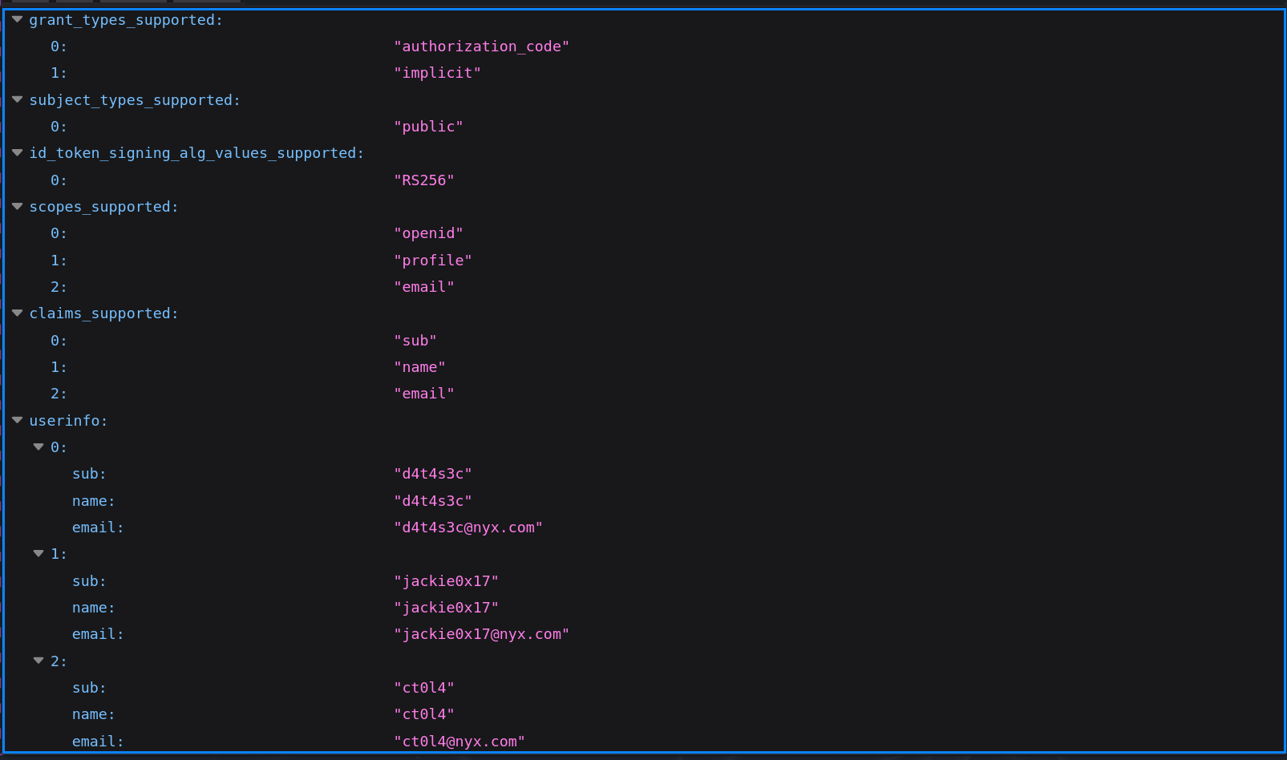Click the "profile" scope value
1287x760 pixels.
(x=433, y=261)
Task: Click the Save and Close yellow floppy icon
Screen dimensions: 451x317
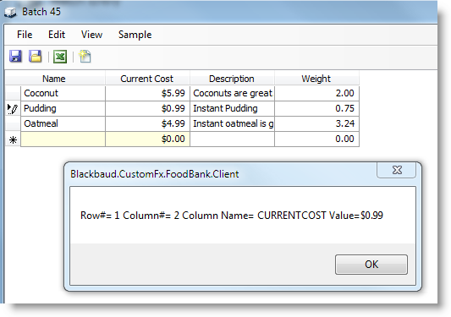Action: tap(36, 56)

════

Could you write out exactly the lines from the line containing "Task: Click the" to the end of the material, and nothing else? No pictures belong in the copy.

→ **Written response**
Task: Click the Save and Close yellow floppy icon
Screen dimensions: 451x317
Action: tap(36, 56)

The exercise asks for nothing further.